[Information given Boundary: Start]
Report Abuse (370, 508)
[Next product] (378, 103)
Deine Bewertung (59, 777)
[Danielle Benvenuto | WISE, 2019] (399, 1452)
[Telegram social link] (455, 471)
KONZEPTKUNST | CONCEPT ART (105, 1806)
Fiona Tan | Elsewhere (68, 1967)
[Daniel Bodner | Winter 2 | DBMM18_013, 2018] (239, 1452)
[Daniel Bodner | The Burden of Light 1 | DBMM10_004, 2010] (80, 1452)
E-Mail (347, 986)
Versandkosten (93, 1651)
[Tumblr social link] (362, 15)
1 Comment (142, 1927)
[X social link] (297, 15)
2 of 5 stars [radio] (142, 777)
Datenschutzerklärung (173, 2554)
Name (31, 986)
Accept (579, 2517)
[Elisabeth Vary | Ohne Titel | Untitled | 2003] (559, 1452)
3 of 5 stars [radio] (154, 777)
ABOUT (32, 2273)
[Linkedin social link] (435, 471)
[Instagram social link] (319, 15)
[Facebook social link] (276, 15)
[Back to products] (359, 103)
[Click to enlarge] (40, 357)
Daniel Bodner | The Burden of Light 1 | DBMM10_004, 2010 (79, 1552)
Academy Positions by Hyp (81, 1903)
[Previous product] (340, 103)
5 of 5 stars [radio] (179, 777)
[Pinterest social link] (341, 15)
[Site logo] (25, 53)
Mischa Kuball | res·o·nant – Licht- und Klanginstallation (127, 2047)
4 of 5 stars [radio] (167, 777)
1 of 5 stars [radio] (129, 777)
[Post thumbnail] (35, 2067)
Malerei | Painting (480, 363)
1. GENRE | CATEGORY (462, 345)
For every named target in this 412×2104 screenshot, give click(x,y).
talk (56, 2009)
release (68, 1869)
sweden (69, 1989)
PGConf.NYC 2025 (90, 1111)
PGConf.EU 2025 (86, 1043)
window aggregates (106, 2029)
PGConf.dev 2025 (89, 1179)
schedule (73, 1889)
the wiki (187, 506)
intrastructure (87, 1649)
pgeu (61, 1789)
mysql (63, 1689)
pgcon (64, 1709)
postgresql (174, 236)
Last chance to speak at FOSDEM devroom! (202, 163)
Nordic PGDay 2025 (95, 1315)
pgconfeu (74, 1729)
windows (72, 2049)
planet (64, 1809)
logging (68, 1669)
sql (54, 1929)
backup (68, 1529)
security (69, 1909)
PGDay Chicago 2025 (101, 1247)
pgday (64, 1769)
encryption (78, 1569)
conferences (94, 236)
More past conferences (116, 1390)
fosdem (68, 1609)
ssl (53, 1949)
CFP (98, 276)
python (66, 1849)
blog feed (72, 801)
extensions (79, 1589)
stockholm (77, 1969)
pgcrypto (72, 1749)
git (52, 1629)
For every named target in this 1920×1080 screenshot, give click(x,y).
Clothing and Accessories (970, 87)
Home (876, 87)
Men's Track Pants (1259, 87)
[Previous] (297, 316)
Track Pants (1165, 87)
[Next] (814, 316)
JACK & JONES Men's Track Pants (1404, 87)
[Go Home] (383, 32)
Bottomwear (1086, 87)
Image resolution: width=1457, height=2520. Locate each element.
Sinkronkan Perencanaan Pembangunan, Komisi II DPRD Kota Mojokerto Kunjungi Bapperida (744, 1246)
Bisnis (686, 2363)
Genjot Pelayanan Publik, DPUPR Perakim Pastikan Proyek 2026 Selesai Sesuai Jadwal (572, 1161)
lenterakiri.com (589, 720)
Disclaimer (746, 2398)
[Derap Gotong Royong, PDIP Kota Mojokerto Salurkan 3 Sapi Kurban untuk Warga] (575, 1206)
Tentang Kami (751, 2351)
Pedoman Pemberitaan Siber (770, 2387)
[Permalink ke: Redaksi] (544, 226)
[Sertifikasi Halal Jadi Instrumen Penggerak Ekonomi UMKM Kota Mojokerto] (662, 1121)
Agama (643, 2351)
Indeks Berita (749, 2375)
[Information given Boundary: End]
**Exercise goal:** Please find the lines in the data that contain the word "this" and copy them.

**Exercise output:**
For every named target in this 412×2104 screenshot, give click(x,y).
For every named target in this 1920×1080 screenshot, give click(x,y).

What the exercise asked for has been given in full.